Deux écrits accompagnent ces deux œuvres de l’image en mouvement et prolongent leurs desseins esthétiques et politiques:
« Le dualisme numérique et le manifeste du glitch feminism / Digital Dualism and the Glitch Feminism Manifesto » (The Society Pages/Cyborgology, 2012) est la première version de ce qui allait devenir le livre Glitch Feminism : A Manifesto (Verso, 2020) de Legacy Russell. L’essai original explore la glitch numérique comme point de rencontre entre la politique sexuelle et la pensée féministe à l’âge d’Internet. Il prend la forme d’un manifeste et tout en adoptant le potentiel euphorique et orgasmique de l’erreur informatique et humaine, il plaide pour que, dans l’éternel processus du devenir libre, la radicalité soit plus inclusive. Ce travail initial significatif est révélateur de la puissance et de la complexité de la pensée critique de Russell et s’ajoute à ses accomplissements remarquables en tant que curatrice et essayiste vidéo.

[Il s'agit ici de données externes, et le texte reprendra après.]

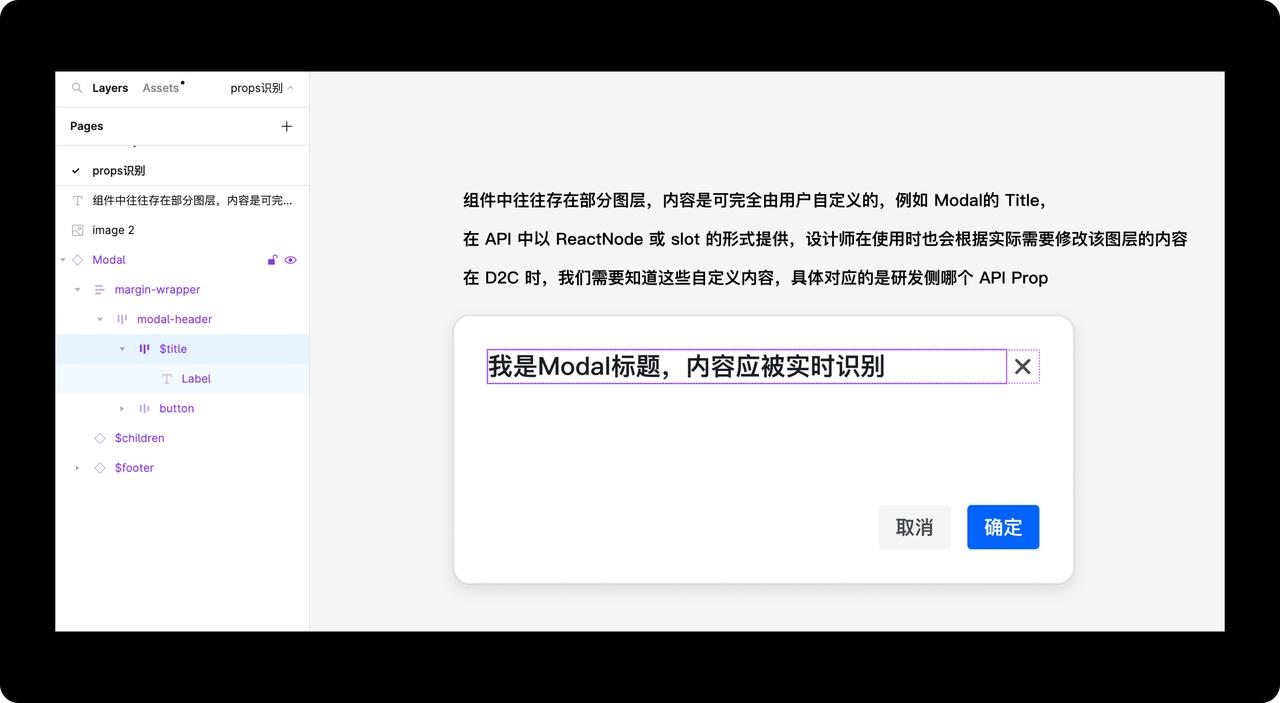This screenshot has height=703, width=1280.
Task: Select the Modal title text on canvas
Action: pos(686,367)
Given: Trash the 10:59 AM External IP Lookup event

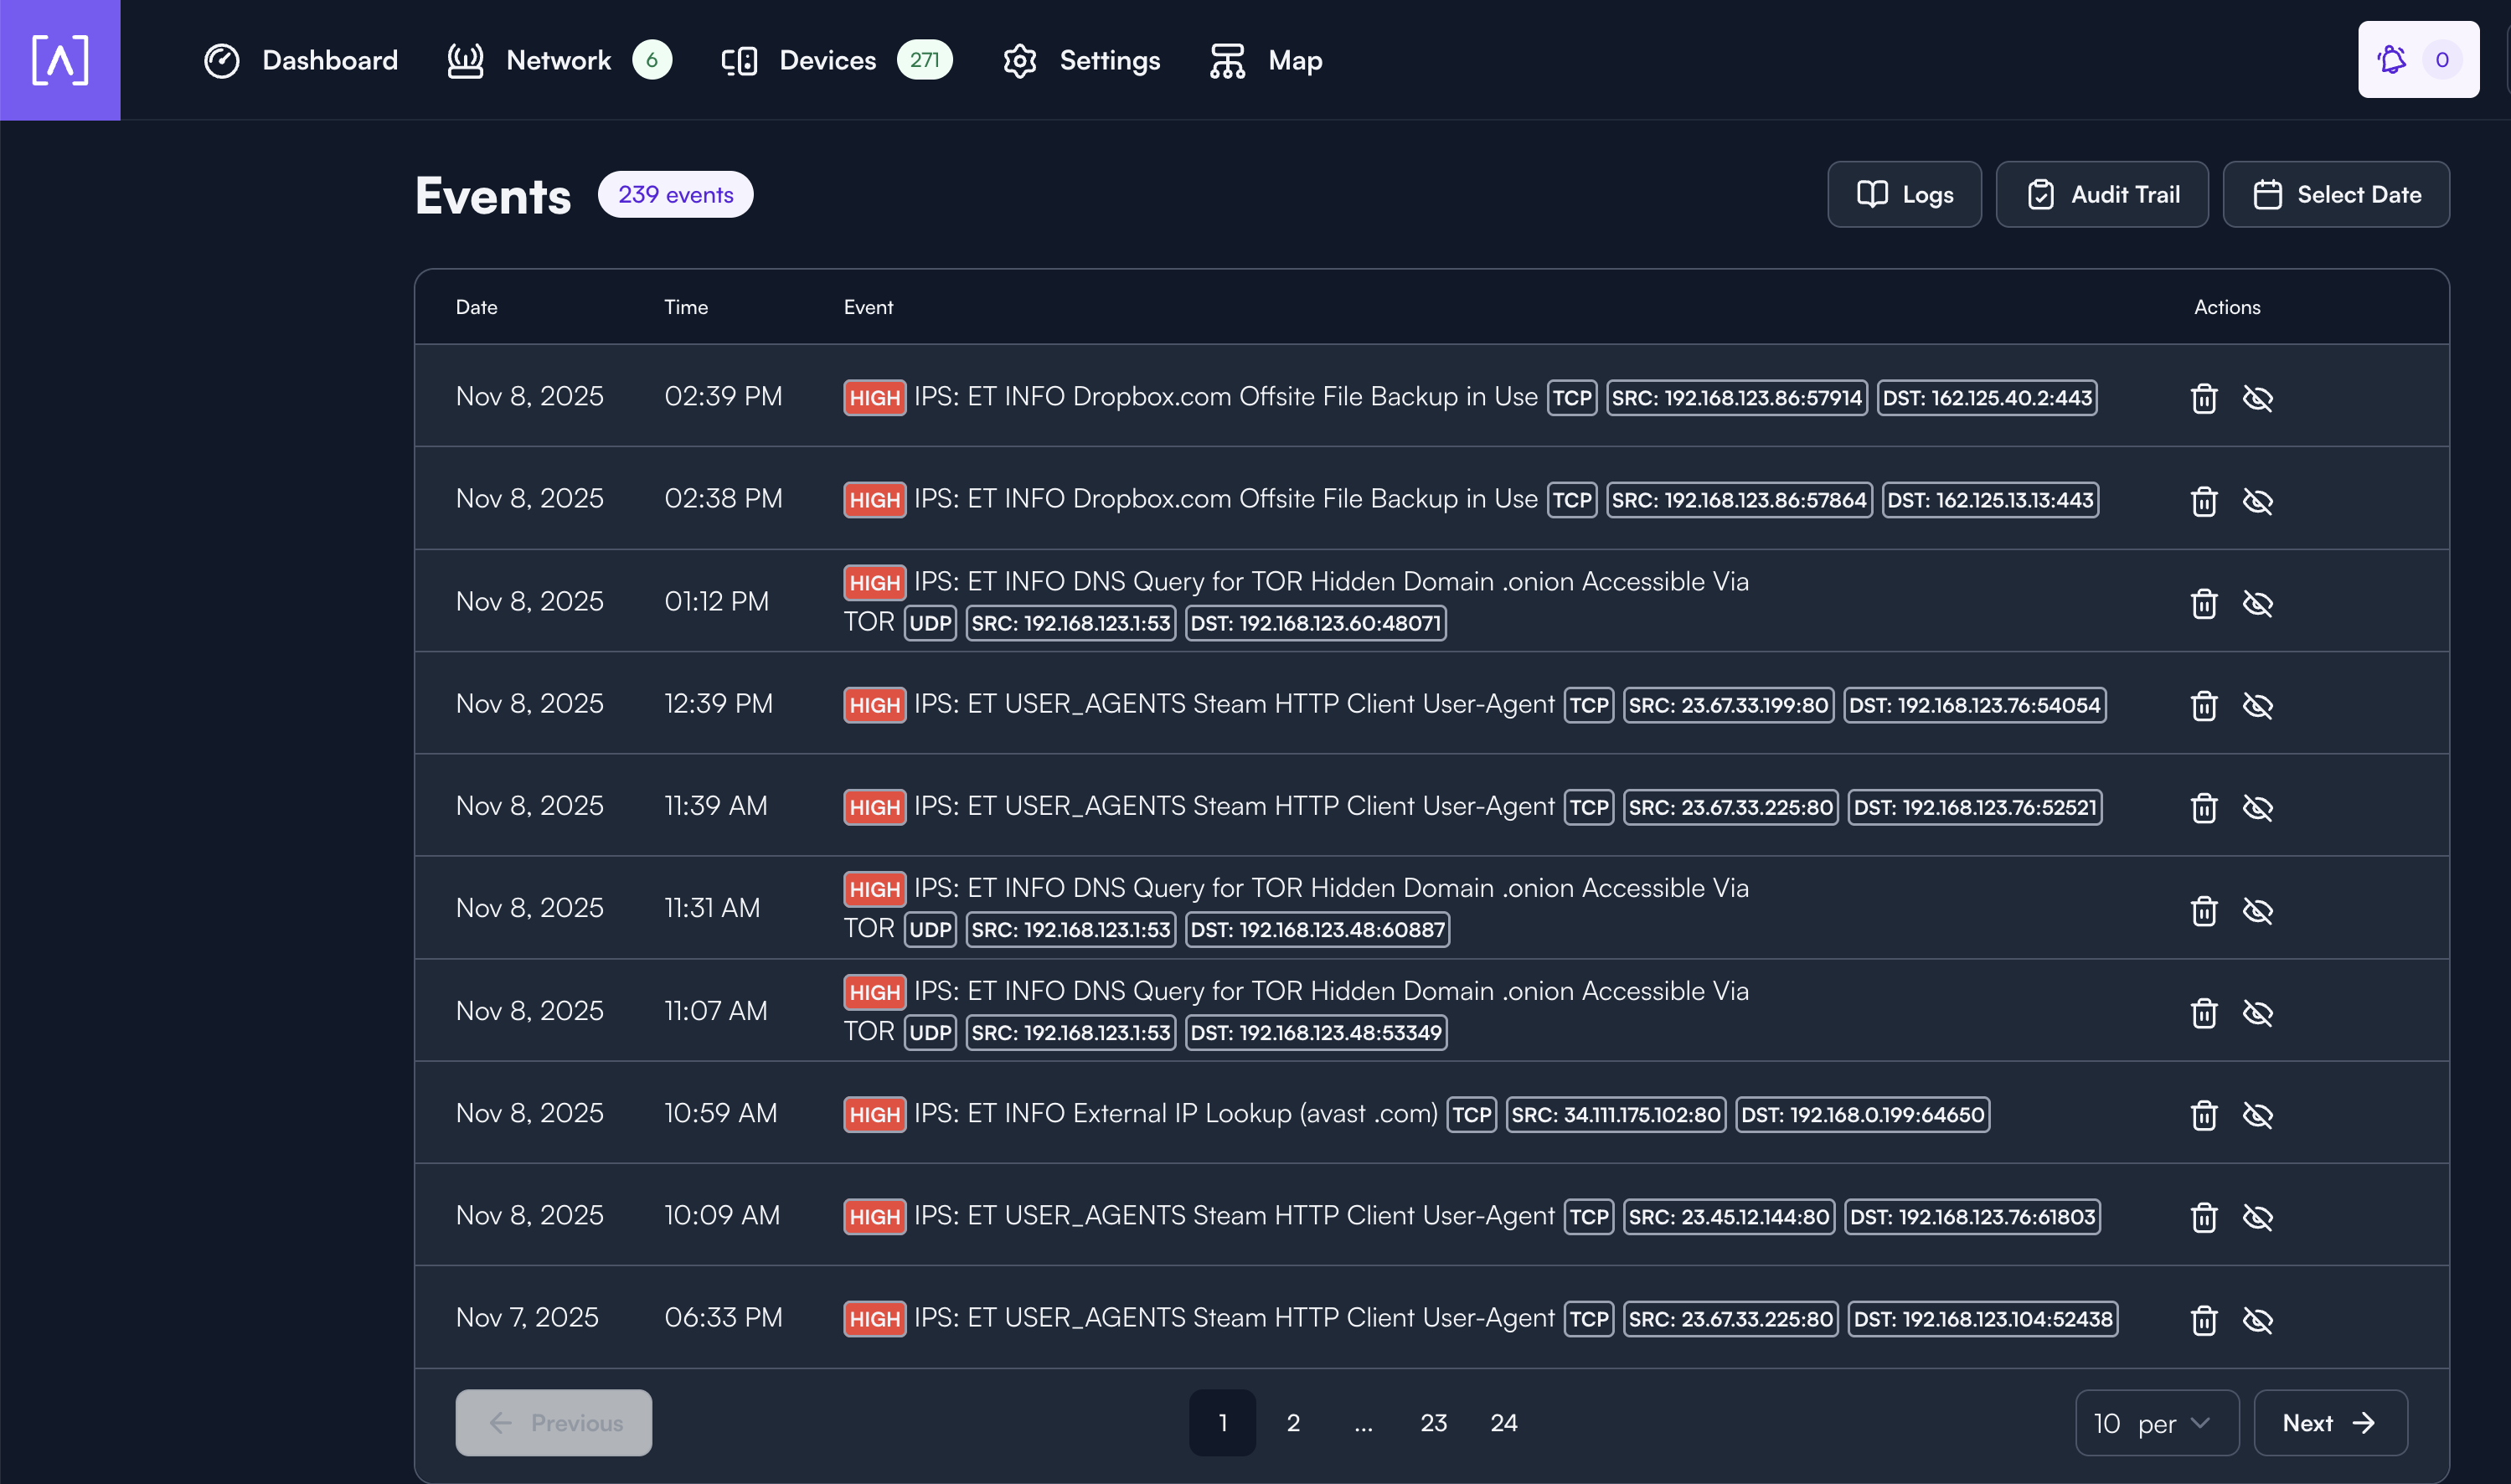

« Hand to Flame » (Three Fold, 2022) de Yasmina Price est une analyse nuancée du film Conspiracy. Cet essai fait partie d’un dossier spécial plus complet sur le film et ses influences (édité par Oona Mosna), qui inclut d’autres études de Price sur les artistes Inge Hardison, Zora Neale Hurston et Miryam Charles. L’essai de Price traverse les multiples niveaux du film pour en extraire des significations et des résonances plus larges en regard de l’histoire des femmes noires qui sont intervenues dans différents domaines de la création ou académiques. C’est le premier texte critique substantiel à offrir une compréhension profonde du film Conspiracy et de sa portée. Il est le fait d’une écrivaine d’art remarquable qui s’est consacrée à l’exploration de l’avant-garde noire et il a été publié par un jeune journal courageux (fondé et édité par Rebecca Mazzei) qui a eu la clairvoyance et la sensibilité requises de consacrer l’espace qui convenait au travail de ces artistes talentueuses et innovatrices.